CB: It sounds like you have a really good symbiotic relationship. Do you think it helped having The Red Wing already done and having already established that relationship going in and starting The Manhattan Projects?
Pitarra: It absolutely helped. It helped me drawing wise because I thought the figures in Red Wing were very plain and simple. Then the figures in The Manhattan Projects are very over-the-top. If someone is skinny, they’re really skinny. If someone is bulky, they’re really bulky. When I was doing The Red Wing, I was only thinking about getting the page done and making sure the arms were straight. I wasn’t thinking about how the silhouette of the character looked compared to other characters.
Drawing is information and I’m feeding information to the reader. I wasn’t thinking in those terms. I just wanted it to look good. I think I leveled up with The Manhattan Projects. The best example I can use is The Simpsons. You can black out the outlines of all of those characters and know who they are. With The Manhattan Projects I made the silhouettes of everyone and you could tell who they are. That was a goal of mine. Having The Red Wing under my belt helped me do that. I don’t think The Manhattan Projects would be so fun looking, if I hadn’t made The Red Wing so boring first.
CB: Ryan Browne has been doing some of the issues, specifically those focused outside of the central story. He has drawn Laika’s story in space and the war inside of Oppenheimer’s head. Do you and Ryan work together at all?
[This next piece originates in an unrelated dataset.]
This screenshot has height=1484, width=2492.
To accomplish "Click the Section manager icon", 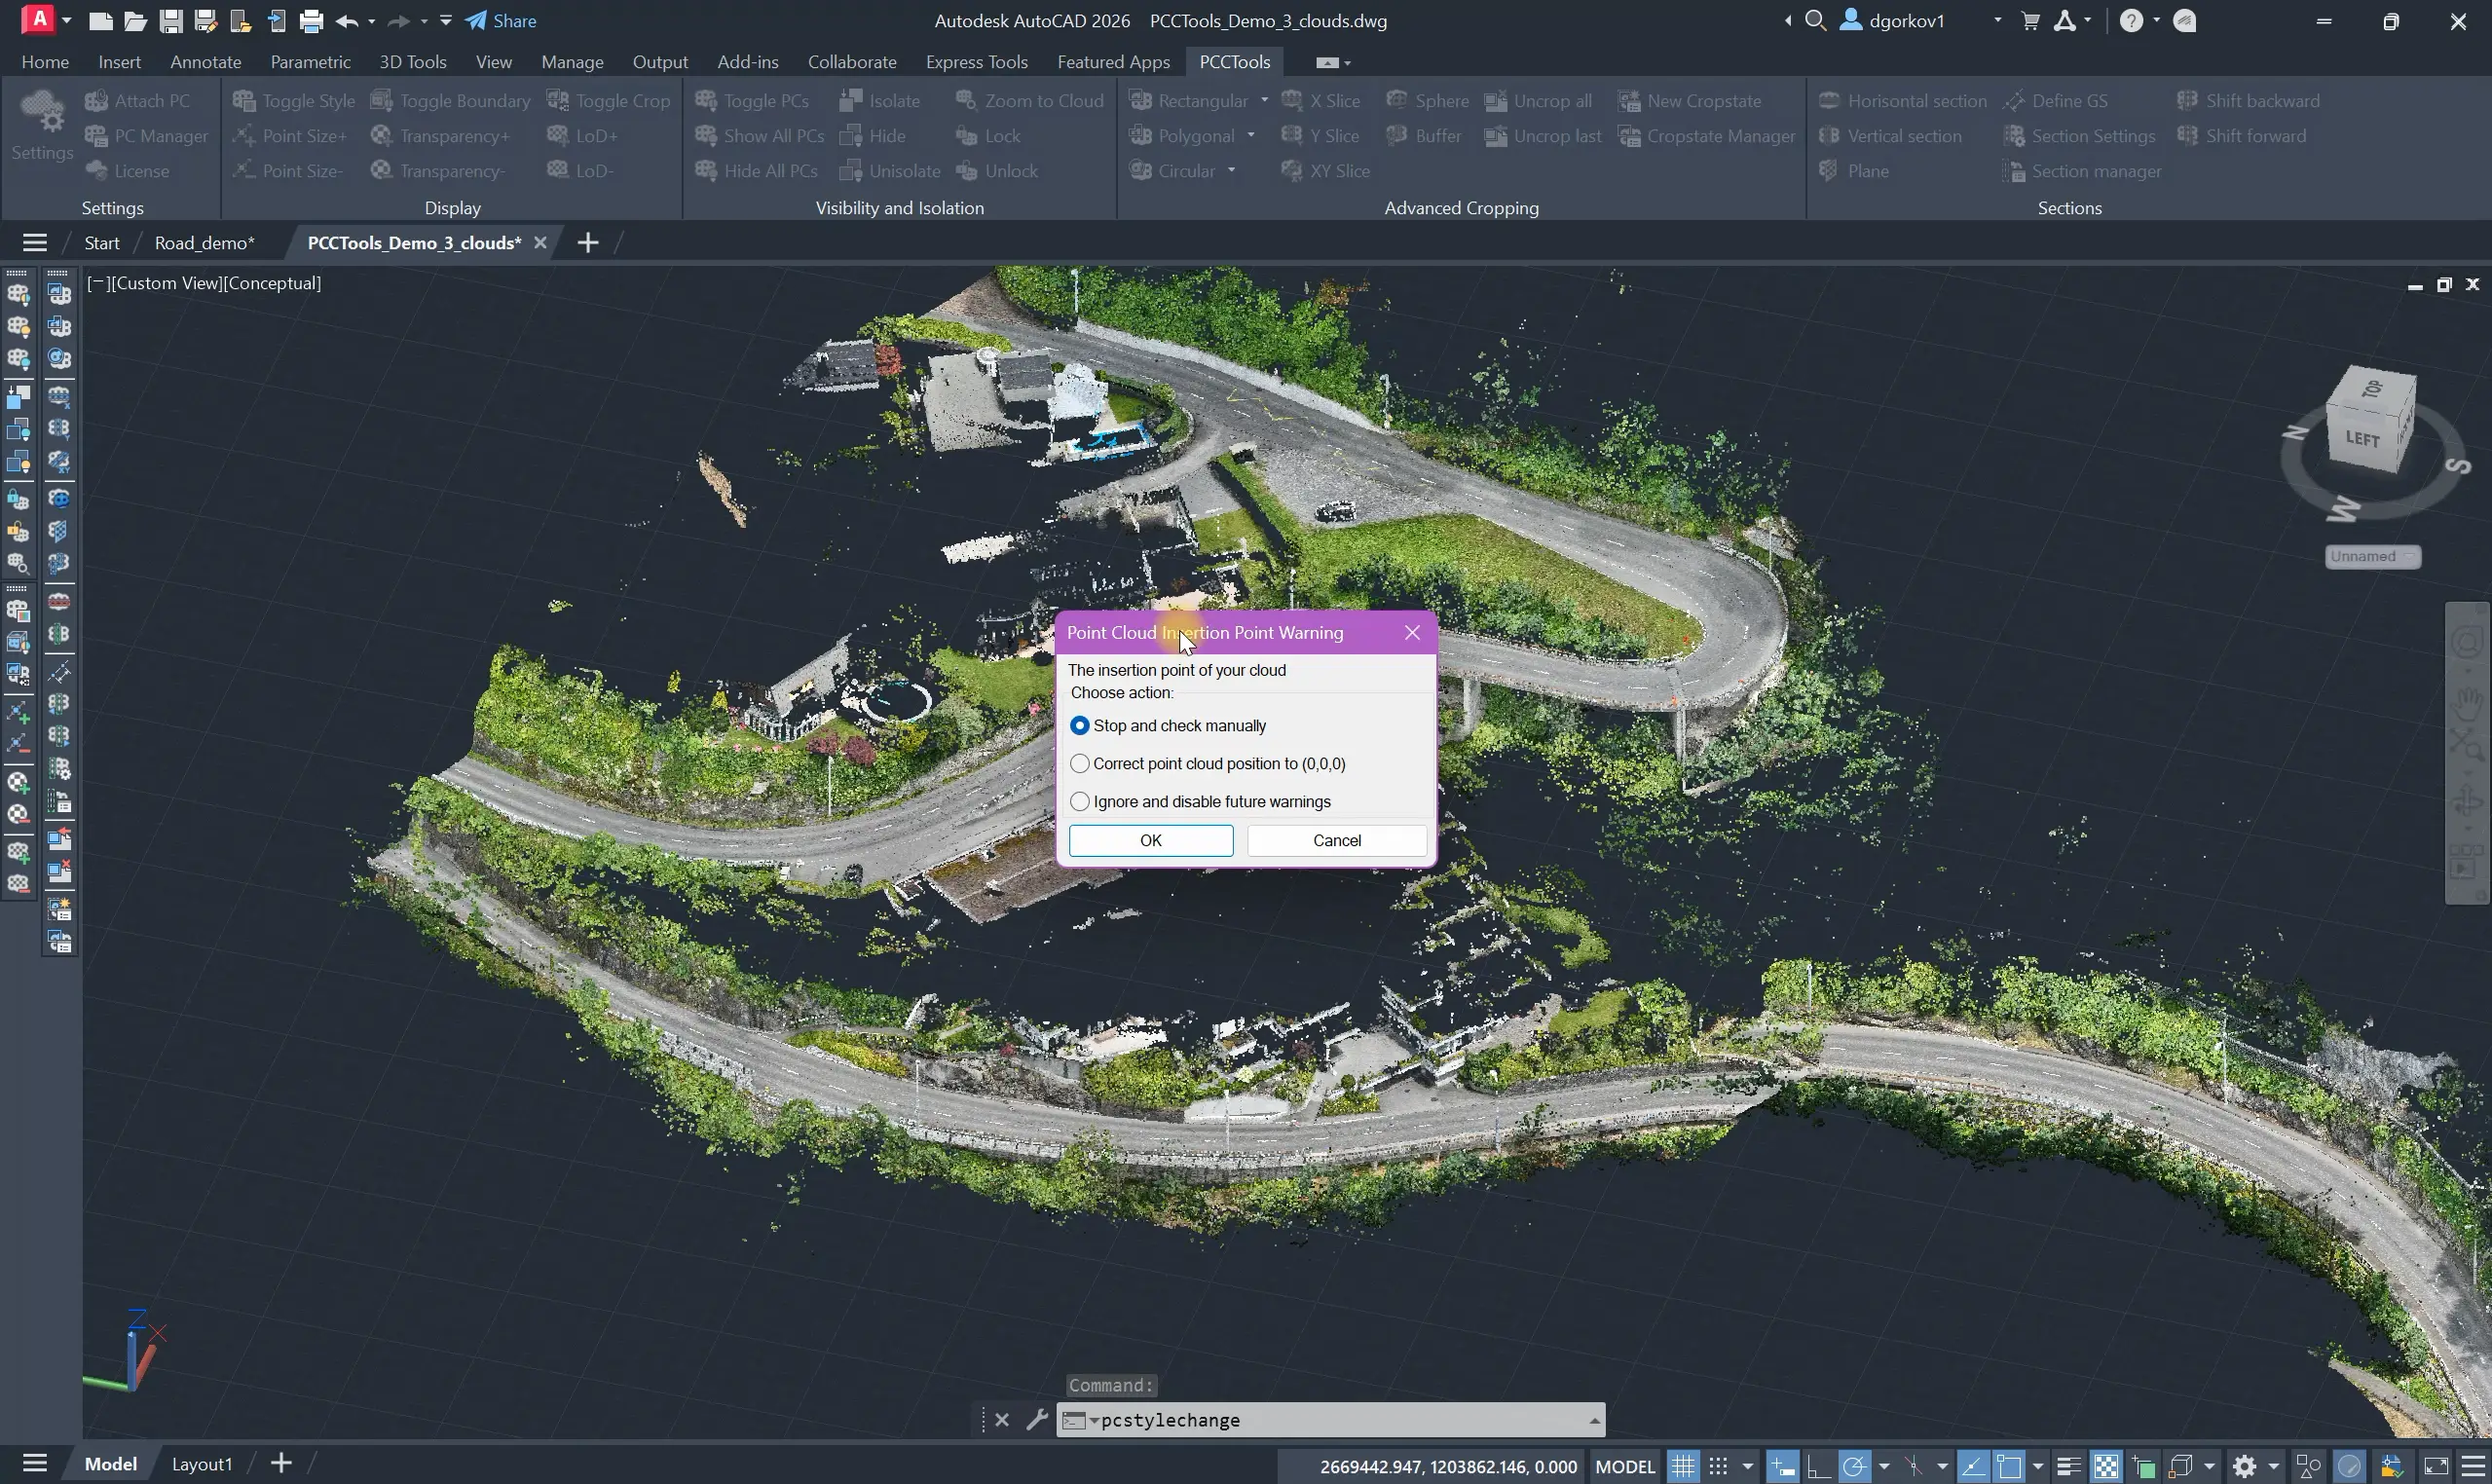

Pitarra: The reason why he got that gig is because of his comic God Hates Astronauts, which is –
Pitarra: Absolutely awesome. I read that as a webcomic and bought a page from him. I could tell he was making stuff up on the fly, very ad lib. I loved the book and thought the humor was great. So I knew that when we needed a fill-in artist that he would take whatever Hickman gave him and make it crazy. And that’s what he did.
I actually called Jon and told him this was the guy we needed. With the Oppenheimer story, it fit well to let him do it. It was all taking place in someone’s brain and Ryan Browne is such a creative guy that he was going to add all of the fun stuff. I had nothing to do with him illustrating whatever he illustrated.
I also like collaborating with people. I would never hire someone and try to change their stuff. If you’re hiring Ryan Browne, the guy who created God Hates Astronauts, then you have to let Ryan Browne be Ryan Browne. Jon lets me be me when I’m drawing the pages. I let him be himself, smoking a pipe and writing masterfully. We’re comfortable playing off one another.
Of course, lots of people come up to me and think I drew those issues. So thank you Ryan Browne.
CB: You both have a very similar method to how you approach the script, but maintain very distinctive styles.
Pitarra: It’s all mashed potato-y, rubbery styles. I appreciate your time.
CB: Absolutely. Thank you for your time.